We'll cover the following...
In 1988, Radoje Drmanac, Andrey Mirzabekov, and Edwin Southern simultaneously and independently proposed the futuristic and at the time completely implausible method of DNA arrays for DNA sequencing. None of these three biologists knew of the work of Euler, Hamilton, and de Bruijn; none could have possibly imagined that the implications of his own experimental research would eventually bring him face-to-face with these mathematical giants.
Sequencing bacterial genomes
A decade earlier, Frederick Sanger had sequenced the tiny 5,386 nucleotide-long genome of the φX174 virus.
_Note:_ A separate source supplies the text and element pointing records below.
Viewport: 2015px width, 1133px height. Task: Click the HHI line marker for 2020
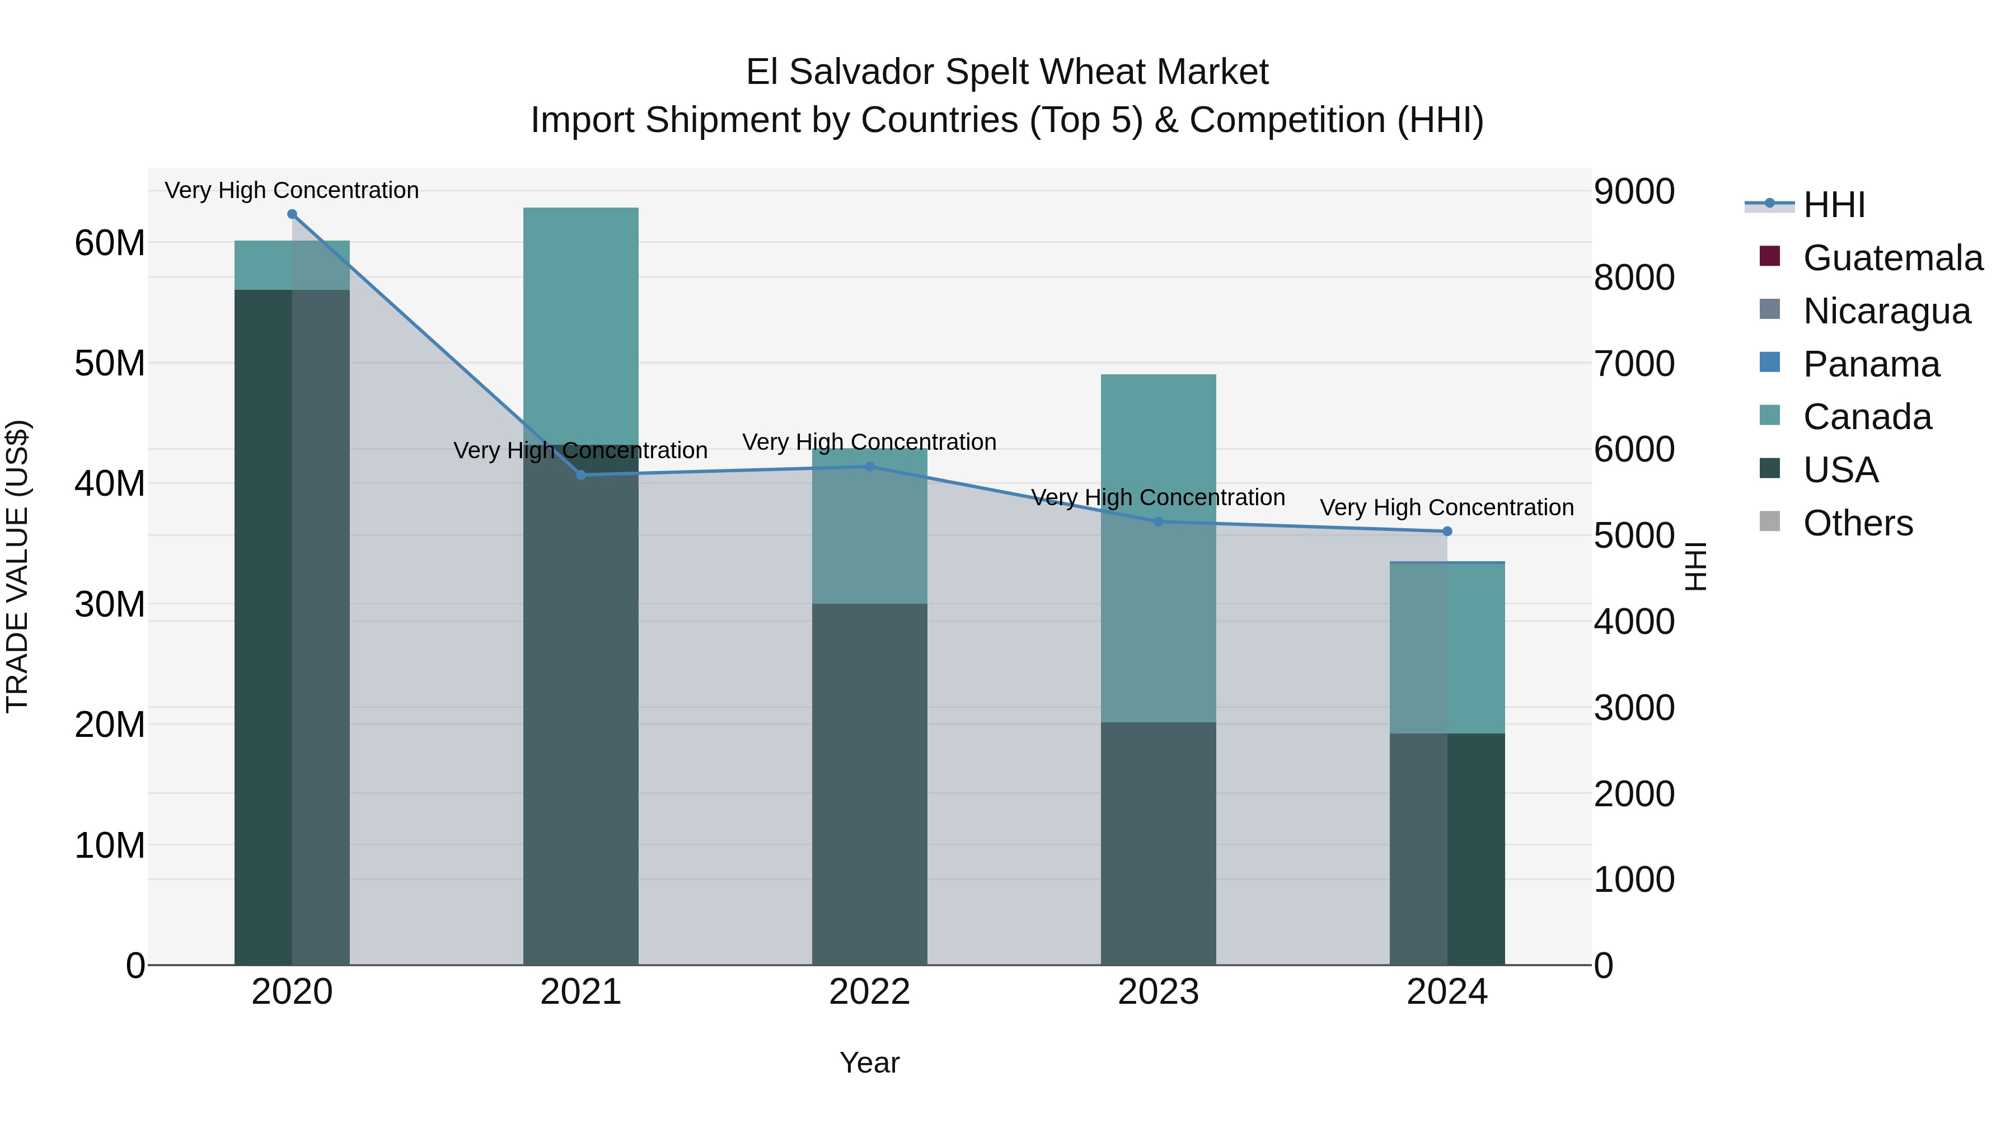292,214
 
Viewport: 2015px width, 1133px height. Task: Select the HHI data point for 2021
581,474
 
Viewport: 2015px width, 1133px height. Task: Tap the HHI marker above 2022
870,467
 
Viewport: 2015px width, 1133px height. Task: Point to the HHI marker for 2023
1159,521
By the late 1980s, biologists were routinely sequencing viruses containing hundreds of thousands of nucleotides, but the idea of sequencing bacterial (let alone human) genomes remained preposterous, both experimentally and computationally.
Indeed, generating a single read in the late 1980s cost more than a dollar, pricing mammalian genome sequences in the billions. DNA arrays were therefore invented with the goal of cheaply generating a genome’s k-mer composition, albeit with a smaller read length k than the original DNA sequencing ...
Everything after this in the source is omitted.